Records to use:
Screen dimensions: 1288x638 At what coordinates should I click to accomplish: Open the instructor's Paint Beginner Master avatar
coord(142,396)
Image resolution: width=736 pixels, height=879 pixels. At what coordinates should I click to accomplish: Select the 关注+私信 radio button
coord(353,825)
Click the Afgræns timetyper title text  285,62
--
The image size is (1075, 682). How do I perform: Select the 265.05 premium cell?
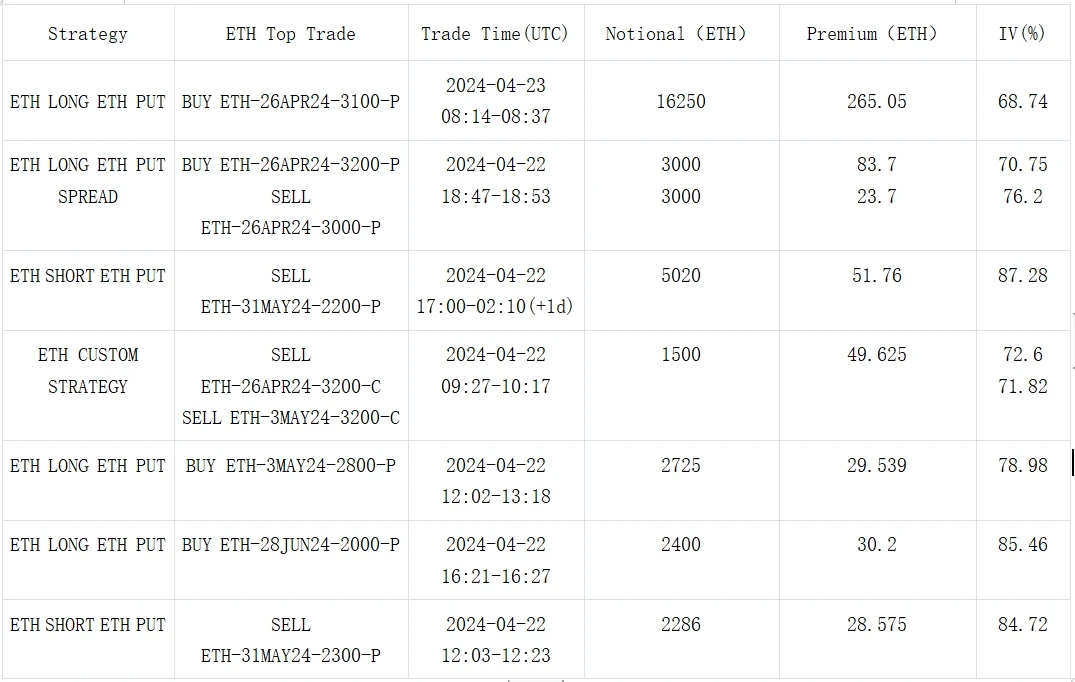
...
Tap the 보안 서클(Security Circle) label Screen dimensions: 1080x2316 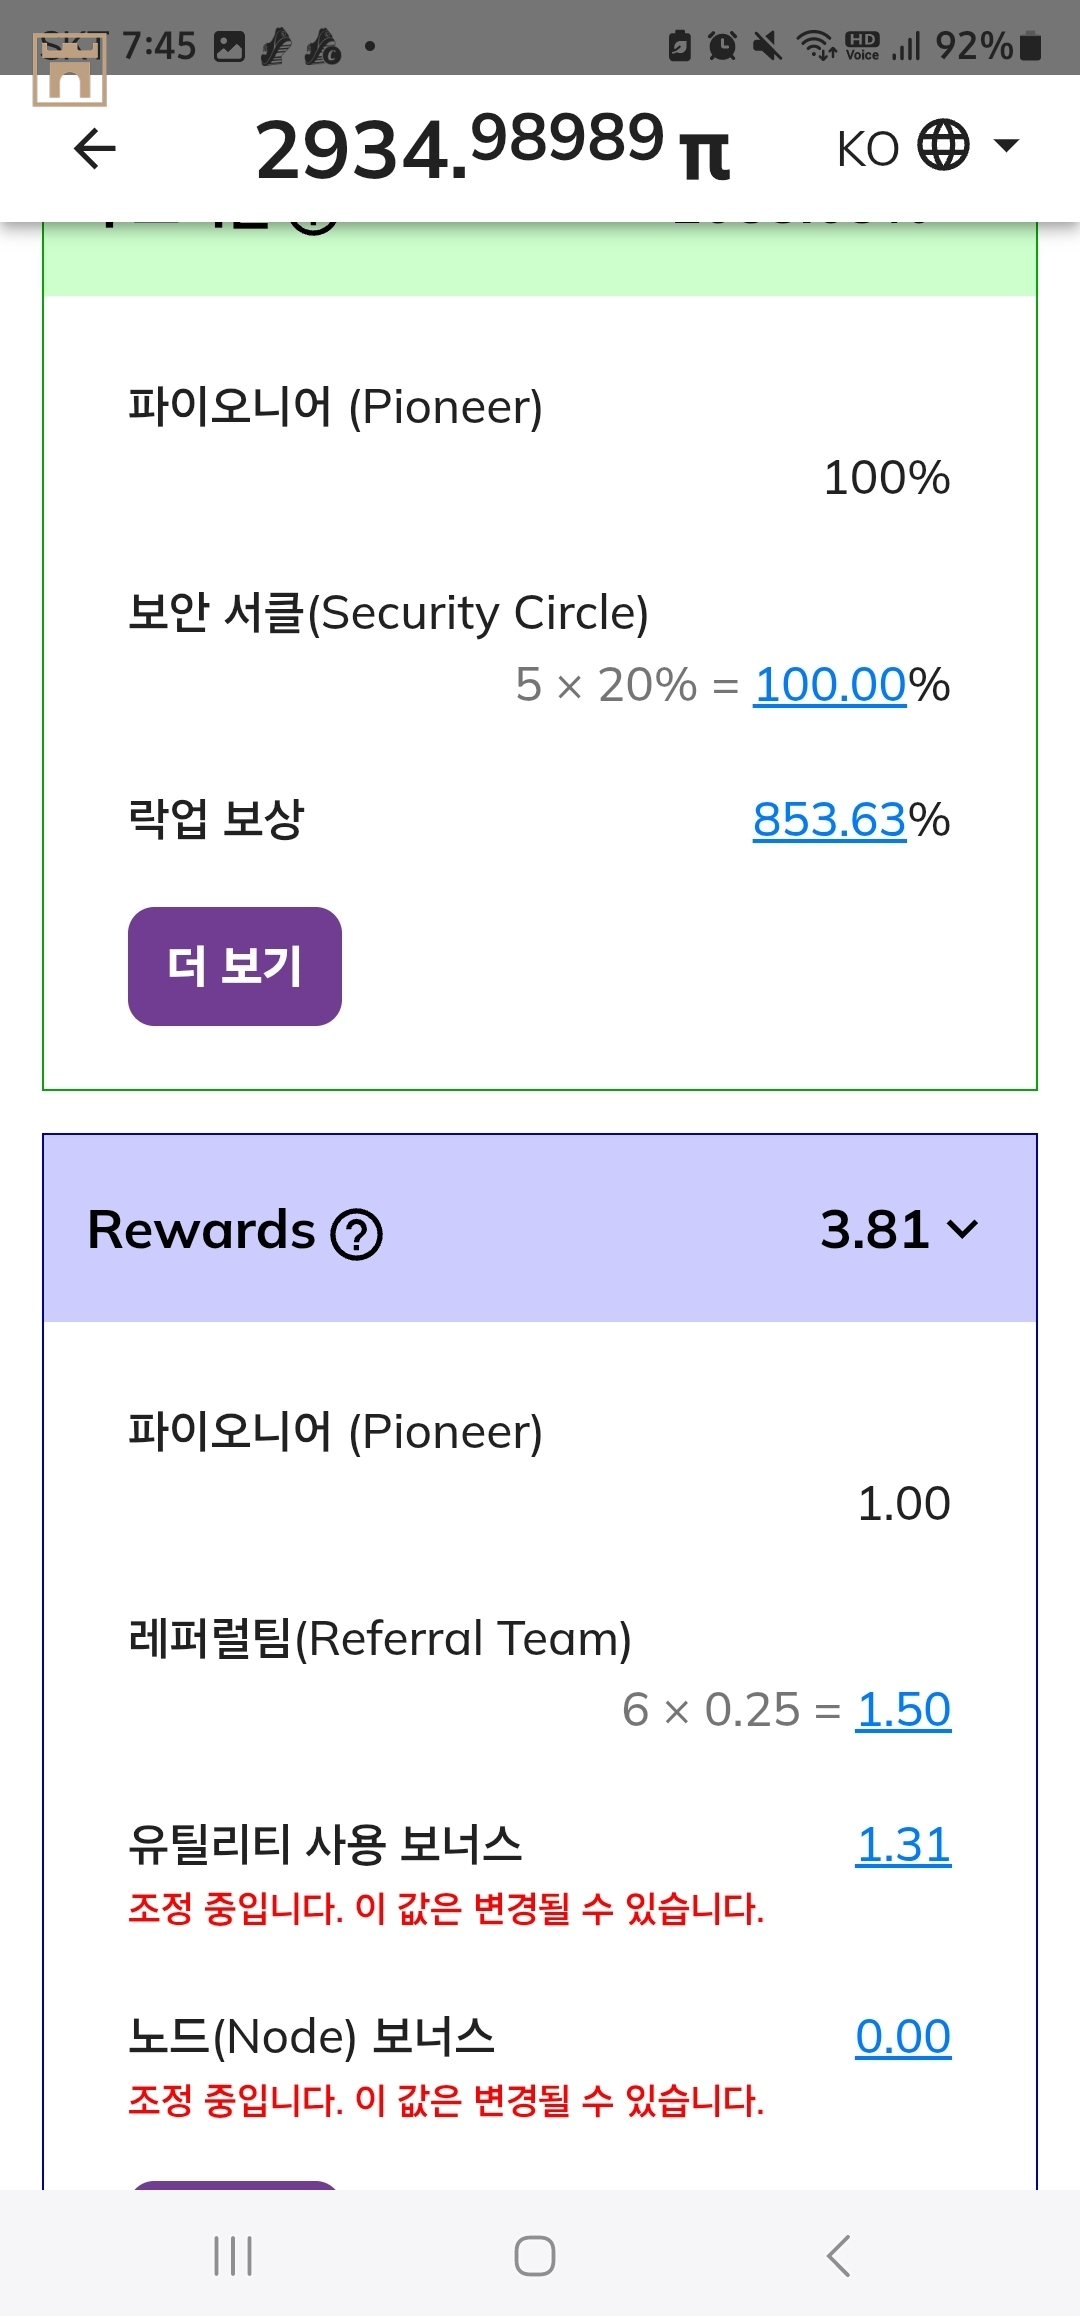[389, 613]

Task item: Looking back over the data above, restate word for word the lines that begin at the line with "Image resolution: width=736" and end at the line with "Click the Afgræns", inclusive.

Answer for the task:
Image resolution: width=736 pixels, height=879 pixels. At what coordinates should I click to accomplish: Select the 关注+私信 radio button
coord(353,825)
Click the Afgræns timetyper title text  285,62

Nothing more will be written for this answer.